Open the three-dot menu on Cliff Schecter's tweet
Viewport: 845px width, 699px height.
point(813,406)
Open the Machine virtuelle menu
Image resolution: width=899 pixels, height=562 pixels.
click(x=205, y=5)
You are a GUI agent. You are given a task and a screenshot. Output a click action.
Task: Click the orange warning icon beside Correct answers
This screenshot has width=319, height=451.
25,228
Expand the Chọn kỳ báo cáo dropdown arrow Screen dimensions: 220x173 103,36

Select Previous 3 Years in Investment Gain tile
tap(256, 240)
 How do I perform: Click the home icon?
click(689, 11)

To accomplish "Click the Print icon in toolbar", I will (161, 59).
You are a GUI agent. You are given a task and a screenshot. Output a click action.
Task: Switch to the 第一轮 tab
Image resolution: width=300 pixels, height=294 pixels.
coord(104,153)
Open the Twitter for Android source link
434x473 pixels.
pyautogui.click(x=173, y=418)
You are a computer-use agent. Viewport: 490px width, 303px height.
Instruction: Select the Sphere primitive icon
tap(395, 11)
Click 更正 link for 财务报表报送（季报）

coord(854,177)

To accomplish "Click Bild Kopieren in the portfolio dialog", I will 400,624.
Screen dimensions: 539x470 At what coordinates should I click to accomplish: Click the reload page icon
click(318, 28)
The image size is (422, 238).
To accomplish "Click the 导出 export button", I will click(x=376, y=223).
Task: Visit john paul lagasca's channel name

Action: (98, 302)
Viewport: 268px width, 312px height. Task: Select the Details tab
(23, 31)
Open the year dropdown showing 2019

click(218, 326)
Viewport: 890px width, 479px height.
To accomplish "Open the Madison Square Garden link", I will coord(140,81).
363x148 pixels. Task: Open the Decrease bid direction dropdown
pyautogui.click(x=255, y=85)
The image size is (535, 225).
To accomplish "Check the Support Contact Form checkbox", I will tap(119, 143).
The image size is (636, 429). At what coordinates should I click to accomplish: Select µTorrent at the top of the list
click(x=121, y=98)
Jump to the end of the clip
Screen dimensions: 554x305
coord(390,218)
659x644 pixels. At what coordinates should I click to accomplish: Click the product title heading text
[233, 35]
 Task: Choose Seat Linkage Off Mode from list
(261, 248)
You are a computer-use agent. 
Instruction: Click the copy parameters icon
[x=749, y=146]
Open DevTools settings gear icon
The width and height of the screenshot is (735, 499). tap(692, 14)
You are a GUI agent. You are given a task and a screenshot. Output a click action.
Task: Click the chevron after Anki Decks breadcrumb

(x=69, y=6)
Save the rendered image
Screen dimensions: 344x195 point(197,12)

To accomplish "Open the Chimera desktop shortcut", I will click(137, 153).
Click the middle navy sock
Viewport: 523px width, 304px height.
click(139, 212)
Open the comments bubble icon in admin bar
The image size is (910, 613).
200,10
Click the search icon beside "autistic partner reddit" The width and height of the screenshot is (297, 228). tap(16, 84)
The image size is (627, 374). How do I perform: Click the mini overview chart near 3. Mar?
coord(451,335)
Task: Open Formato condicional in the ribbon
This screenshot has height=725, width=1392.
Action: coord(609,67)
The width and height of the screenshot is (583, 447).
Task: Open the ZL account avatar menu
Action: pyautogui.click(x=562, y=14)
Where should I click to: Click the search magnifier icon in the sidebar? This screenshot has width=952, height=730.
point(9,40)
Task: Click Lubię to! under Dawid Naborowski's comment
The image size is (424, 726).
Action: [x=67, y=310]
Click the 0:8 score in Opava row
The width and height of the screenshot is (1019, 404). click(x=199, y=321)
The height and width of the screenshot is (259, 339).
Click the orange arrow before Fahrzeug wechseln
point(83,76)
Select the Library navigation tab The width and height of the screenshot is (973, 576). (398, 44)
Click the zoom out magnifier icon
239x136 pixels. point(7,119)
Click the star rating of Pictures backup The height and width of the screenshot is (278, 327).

---+---

● **Work request**: Give the number of lines in the material above that have the word "beside" in them, and nothing more.

● **Problem solution**: 2